● GIVEN ENTRIES:
----

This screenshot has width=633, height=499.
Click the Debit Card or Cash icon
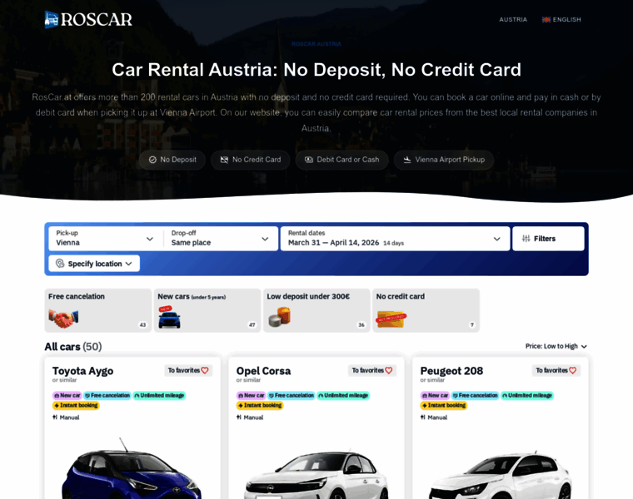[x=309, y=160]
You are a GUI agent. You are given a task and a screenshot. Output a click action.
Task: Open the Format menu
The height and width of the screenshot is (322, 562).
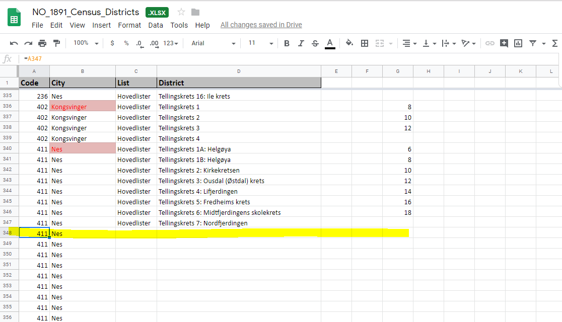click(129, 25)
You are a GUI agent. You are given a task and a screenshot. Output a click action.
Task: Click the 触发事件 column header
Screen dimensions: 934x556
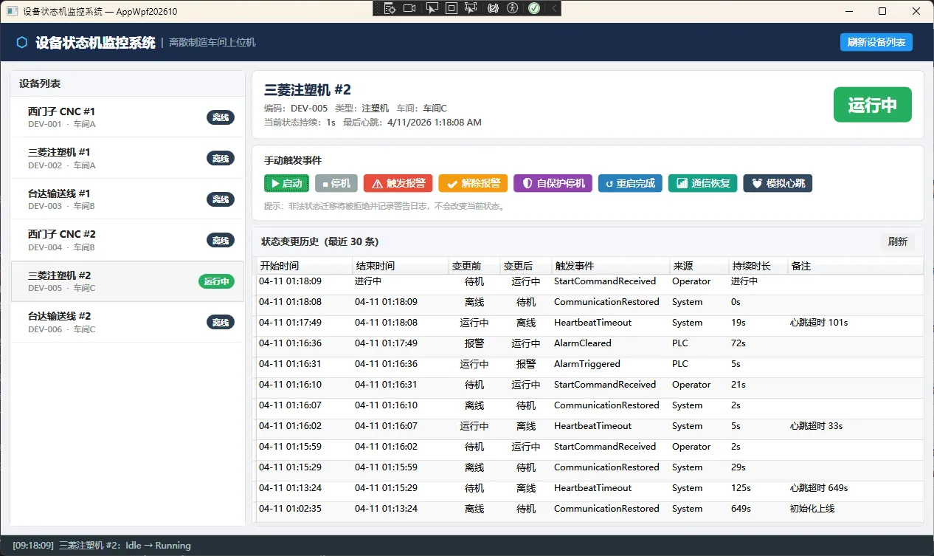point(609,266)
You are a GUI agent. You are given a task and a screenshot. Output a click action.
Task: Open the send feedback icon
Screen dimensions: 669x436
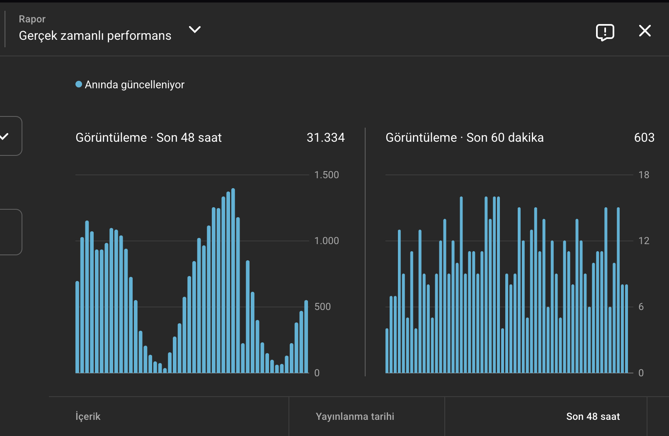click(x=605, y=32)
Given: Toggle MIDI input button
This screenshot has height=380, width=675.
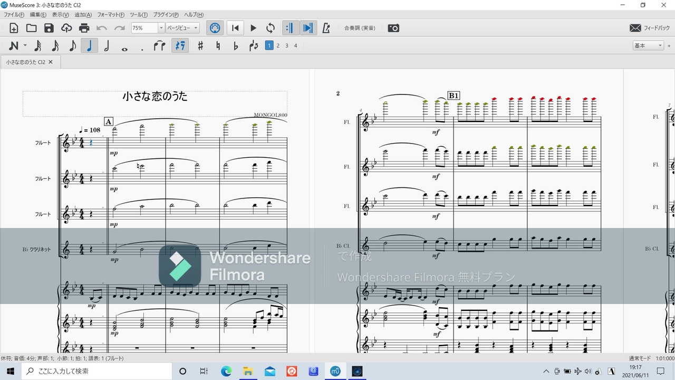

----

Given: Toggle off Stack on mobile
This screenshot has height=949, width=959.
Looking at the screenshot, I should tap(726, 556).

----

● PROBLEM TO WORK ON: From the records above, copy only the lines running from the line holding "This screenshot has width=633, height=499." through the line holding "This screenshot has height=380, width=675.", with no pictures.

● RESULT OF THE TASK:
This screenshot has width=633, height=499.
Click the Debit Card or Cash icon
[x=309, y=160]
You are a GUI agent. You are given a task and a screenshot. Output a click action.
Task: Open the Format menu
The height and width of the screenshot is (322, 562).
click(129, 25)
You are a GUI agent. You are given a task and a screenshot. Output a click action.
Task: Click the 触发事件 column header
Screen dimensions: 934x556
point(609,266)
You are a GUI agent. You are given a task and a screenshot. Output a click action.
Task: Open the send feedback icon
Screen dimensions: 669x436
click(x=605, y=32)
Given: Toggle MIDI input button
This screenshot has height=380, width=675.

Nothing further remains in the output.